**How to complete this task**
Some lines in the material below hold the word "computer". Copy all of them.

**Dataset content**
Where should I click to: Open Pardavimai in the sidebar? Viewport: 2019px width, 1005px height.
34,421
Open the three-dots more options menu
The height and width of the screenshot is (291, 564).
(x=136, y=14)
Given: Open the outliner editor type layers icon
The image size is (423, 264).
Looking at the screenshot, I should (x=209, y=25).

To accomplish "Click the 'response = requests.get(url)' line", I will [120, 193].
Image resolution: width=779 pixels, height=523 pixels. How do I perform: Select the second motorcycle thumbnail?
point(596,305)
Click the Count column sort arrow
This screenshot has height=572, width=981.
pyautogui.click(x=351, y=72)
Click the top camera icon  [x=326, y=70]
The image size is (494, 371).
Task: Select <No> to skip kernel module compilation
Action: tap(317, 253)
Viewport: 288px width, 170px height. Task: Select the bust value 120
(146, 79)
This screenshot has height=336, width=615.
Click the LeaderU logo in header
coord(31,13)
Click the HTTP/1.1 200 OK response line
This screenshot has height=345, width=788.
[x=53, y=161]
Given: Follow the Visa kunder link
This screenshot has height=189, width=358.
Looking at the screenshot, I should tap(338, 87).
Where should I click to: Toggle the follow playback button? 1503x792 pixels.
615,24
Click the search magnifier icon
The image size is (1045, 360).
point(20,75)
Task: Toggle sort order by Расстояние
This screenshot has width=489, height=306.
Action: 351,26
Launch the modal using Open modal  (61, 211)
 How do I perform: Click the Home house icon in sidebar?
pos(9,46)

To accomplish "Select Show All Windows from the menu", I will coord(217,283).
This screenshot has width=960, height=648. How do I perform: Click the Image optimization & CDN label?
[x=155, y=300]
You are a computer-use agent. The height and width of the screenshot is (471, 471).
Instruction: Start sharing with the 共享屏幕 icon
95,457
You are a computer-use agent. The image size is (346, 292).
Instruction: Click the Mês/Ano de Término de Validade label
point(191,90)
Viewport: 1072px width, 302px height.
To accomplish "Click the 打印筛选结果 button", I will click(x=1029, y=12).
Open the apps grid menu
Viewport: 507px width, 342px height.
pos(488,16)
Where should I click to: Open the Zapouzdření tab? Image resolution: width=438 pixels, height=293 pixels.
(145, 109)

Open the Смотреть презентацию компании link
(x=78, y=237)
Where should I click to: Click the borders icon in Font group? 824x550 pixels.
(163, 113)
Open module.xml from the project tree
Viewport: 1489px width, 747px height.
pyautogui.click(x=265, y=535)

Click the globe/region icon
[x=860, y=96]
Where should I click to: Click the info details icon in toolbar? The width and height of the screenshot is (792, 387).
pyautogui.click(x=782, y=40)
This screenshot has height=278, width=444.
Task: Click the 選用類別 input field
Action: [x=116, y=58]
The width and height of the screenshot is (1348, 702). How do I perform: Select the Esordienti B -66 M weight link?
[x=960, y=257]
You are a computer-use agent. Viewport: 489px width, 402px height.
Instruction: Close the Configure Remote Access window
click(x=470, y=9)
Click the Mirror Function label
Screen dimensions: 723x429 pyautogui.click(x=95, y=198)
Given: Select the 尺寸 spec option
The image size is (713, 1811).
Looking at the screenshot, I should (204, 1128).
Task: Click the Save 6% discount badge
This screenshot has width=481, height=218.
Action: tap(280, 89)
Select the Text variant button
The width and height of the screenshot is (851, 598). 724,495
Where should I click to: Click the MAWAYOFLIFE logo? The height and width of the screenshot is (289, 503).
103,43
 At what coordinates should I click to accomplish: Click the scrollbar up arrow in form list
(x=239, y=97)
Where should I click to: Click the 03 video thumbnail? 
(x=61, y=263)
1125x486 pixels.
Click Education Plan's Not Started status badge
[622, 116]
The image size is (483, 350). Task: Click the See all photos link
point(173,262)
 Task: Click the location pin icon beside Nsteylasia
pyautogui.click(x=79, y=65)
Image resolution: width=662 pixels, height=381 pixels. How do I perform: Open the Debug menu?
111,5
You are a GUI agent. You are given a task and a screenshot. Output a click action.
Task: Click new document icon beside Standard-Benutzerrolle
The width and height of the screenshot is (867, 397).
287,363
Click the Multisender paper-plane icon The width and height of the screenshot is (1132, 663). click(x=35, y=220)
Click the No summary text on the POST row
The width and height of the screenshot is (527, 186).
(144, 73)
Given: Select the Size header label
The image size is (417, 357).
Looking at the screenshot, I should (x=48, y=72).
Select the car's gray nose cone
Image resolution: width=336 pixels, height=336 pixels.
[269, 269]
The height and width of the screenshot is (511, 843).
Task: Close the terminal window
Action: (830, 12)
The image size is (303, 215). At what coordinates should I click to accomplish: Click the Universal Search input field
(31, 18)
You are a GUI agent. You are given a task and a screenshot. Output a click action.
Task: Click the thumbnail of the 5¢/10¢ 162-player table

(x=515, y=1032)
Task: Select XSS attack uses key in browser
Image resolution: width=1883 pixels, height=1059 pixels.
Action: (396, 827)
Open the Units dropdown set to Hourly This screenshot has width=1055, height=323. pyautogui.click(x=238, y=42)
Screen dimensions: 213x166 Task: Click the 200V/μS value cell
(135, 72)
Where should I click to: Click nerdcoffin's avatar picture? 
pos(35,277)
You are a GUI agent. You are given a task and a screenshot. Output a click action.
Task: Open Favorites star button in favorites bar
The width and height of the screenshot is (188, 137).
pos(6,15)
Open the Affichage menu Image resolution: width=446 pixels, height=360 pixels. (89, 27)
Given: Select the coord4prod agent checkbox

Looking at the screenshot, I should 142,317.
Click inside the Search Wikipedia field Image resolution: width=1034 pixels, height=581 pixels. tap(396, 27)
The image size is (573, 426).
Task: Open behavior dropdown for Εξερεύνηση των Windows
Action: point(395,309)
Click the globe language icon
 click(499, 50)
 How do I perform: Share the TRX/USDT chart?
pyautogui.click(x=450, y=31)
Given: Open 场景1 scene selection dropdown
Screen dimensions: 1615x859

**Written response**
You are a computer-use agent. The height and width of the screenshot is (471, 471).
You are a computer-use agent. The image size is (346, 292).
You are a computer-use agent. Viewport: 489px width, 402px height.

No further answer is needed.